You didn't ask and JSTOR is somewhat picky about posting stuff in public; your original point was whether or not Southern agriculture was more efficient. As I said, do you want me to send you a copy?

But that isn't what it normally means. New South is primarily a cultural term, not geographic. Even the geographic term, which is less used double-counts there.

They define what it means within the study and this is a pedantic point that really has no baring on the overall question.
 
They noted that 96% of Southern efficiency over the North was in slave plantations, not that they were less efficient as you claimed. Further, how much of the efficiency comes from slave labor is irrelevant to this specific point of if Southern free farms were more efficient than their Northern counterparts. The answer the studies authors found was yes, they they were.
That isn't what I said. I noted that the authors said that free farms of the Old South was less efficient, and the slave plantations were more. I specifically said: "Slave plantations were moreso".

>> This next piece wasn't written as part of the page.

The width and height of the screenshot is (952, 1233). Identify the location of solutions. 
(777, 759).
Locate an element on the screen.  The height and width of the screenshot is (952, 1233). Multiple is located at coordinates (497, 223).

You didn't ask and JSTOR is somewhat picky about posting stuff in public; your original point was whether or not Southern agriculture was more efficient. As I said, do you want me to see you a copy?
No, I found one. But its twenty-odd pages and I have about twenty-hours of differential equations to work on this week in addition to everything else, and can't be bothered to stop that long enough to read it (and before you ask I can stay on this site and occassionally post a lot easier). So I'll try to read it in full rather than skimming...probably in a couple of months. Maybe.
 
That isn't what I said. I noted that the authors said that free farms of the Old South was less efficient, and the slave plantations were more. I specifically said: "Slave plantations were moreso".

In the context it was used, I misunderstood; my bad.

No, I found one. But its twenty-odd pages and I have about twenty-hours of differential equations to work on this week in addition to everything else, and can't be bothered to stop that long enough to read it (and before you ask I can stay on this site and occassionally post a lot easier). So I'll try to read it in full rather than skimming...probably in a couple of months. Maybe.

Nah, you're good. I've got three papers due this week so I know the feeling.